ТЕКСТ
---*---

Он звонил ей не просто каждый день, а по многу раз на дню. И поначалу видел толк от появившихся мобильных телефонов прежде всего в том, что можно в любую минуту связаться с внучкой. Фильм «Ворошиловский стрелок» — про Михаила Александровича.
О добрых делах и огромном сердце
В холле их квартиры постоянно висела бумажная «простыня» с напоминаниями, куда и во сколько он должен пойти «по делам». И чаще всего «дела» не были его личными: для кого-то надо было о чем-то похлопотать, замолвить слово, помочь, достать… Однажды после спектакля в Омске на сцену поднялась девушка и подарила Михаилу Александровичу кружку с его портретом.
«Спасибо за то, что вы есть. Вы мне жизнь спасли», — сказала. А тот смотрит и ничего не понимает. Оказалось, несколько лет назад ей потребовалась сложная операция, делали такие только в Москве, и попасть на оную было нереально. Родителям девочки посоветовали обратиться к Ульянову: мол, знаменитый артист — хороший мужик и к тому же земляк. С большим трудом нашли его телефон, очень волновались… Конечно, Миша все устроил, девочку прооперировали, она осталась жить. Я ревела, слушая этот рассказ, а он так ее и не вспомнил. Потому что таких девочек у него были десятки!
Про проблемы в театре
А дела в театре, месте, которое Миша любил больше всего на свете, у него складывались парадоксально. Его невероятно ценили как актера, коллегу, общественного деятеля, и не было в Театре имени Вахтангова человека с большим авторитетом, чем у Ульянова.
Но все изменилось в один миг, когда его утвердили художественным руководителем. Назначали из министерства, голосовали, ругались, труппа фактически раскололась!
Это был тяжелый период. Михаил Александрович приглашал то одних режиссеров, то других, но по большому счету «выстрелил» только Фоменко. Предлагал спектакли, которые потом не утверждали, и убирал из репертуара то, что, по нашему представлению, должно было идти. Пропасть между ним и коллективом росла на глазах. Актер один, способный, но очень пьющий, мне говорил: «Такая ошибка — назначить Ульянова…» «Сами же предложили, сами выступали!» — взорвалась я. — «Мы ошиблись!» А потом Миша заболел.
Крепкий, сильный мужик! Да что там говорить, мы все привыкли к тому, что наш Ульянов — это громадный творческий потенциал и сильная мужественная внешность, маршал Жуков во плоти! О том, что душа у Миши нежная, ранимая, будто не в то тело попала, догадывались разве что близкие.
Когда болезнь его стала очевидна, так как периодически Ульянов уже с трудом передвигал ноги, Алла уговаривала мужа не ходить больше в театр. «А что мне останется? Сидеть дома и смотреть, как ты консервируешь?» — вздыхал он и все равно продолжал ходить на работу.

---*---

СУТЬ ЗАДАНИЯ
Обновите часть текста об Ульянове между словами «Крепкий, сильный мужик!» и «ходить на работу.» включительно, заменив «театр» на «студию».

---*---

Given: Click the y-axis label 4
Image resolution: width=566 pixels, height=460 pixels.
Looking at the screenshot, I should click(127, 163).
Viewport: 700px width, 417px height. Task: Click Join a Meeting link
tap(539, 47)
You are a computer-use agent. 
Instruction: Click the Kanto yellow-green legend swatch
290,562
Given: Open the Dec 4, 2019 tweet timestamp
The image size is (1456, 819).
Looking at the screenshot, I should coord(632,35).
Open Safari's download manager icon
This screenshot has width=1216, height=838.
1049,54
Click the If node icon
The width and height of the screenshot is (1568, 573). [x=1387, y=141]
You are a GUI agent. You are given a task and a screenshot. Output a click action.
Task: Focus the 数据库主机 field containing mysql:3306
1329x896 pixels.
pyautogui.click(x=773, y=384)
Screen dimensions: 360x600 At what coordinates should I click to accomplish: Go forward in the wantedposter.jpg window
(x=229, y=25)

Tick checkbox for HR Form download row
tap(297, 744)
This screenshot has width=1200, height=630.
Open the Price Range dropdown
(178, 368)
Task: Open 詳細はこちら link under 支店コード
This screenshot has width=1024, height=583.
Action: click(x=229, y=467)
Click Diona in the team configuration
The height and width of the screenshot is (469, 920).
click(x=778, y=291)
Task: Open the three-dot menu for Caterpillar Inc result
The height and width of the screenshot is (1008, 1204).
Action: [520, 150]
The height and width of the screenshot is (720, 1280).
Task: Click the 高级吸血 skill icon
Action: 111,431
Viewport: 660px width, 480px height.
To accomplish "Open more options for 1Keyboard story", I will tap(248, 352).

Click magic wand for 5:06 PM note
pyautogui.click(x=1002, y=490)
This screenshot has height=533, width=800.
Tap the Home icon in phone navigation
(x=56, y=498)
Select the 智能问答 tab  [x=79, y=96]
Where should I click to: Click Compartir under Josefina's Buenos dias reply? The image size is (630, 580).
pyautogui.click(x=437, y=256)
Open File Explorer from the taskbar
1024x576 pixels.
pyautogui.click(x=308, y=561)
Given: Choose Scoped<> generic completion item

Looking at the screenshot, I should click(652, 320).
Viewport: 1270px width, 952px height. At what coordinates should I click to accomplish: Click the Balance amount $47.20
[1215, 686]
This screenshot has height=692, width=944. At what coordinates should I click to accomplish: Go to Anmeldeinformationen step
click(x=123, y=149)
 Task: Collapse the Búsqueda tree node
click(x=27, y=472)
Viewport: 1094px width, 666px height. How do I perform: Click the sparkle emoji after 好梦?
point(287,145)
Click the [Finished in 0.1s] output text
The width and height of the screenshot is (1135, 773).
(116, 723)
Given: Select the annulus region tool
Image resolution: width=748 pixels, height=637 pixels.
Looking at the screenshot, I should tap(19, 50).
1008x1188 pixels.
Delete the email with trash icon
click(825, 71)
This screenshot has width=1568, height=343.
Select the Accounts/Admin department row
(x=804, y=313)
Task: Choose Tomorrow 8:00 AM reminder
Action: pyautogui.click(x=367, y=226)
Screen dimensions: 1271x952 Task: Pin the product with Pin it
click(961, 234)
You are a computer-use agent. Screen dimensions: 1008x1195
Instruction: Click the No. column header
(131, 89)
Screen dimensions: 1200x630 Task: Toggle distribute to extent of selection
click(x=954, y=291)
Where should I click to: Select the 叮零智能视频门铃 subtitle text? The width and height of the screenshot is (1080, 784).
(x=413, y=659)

---*---

ВАШ ОТВЕТ
Крепкий, сильный мужик! Да что там говорить, мы все привыкли к тому, что наш Ульянов — это громадный творческий потенциал и сильная мужественная внешность, маршал Жуков во плоти! О том, что душа у Миши нежная, ранимая, будто не в то тело попала, догадывались разве что близкие.
Когда болезнь его стала очевидна, так как периодически Ульянов уже с трудом передвигал ноги, Алла уговаривала мужа не ходить больше в студию. «А что мне останется? Сидеть дома и смотреть, как ты консервируешь?» — вздыхал он и все равно продолжал ходить на работу.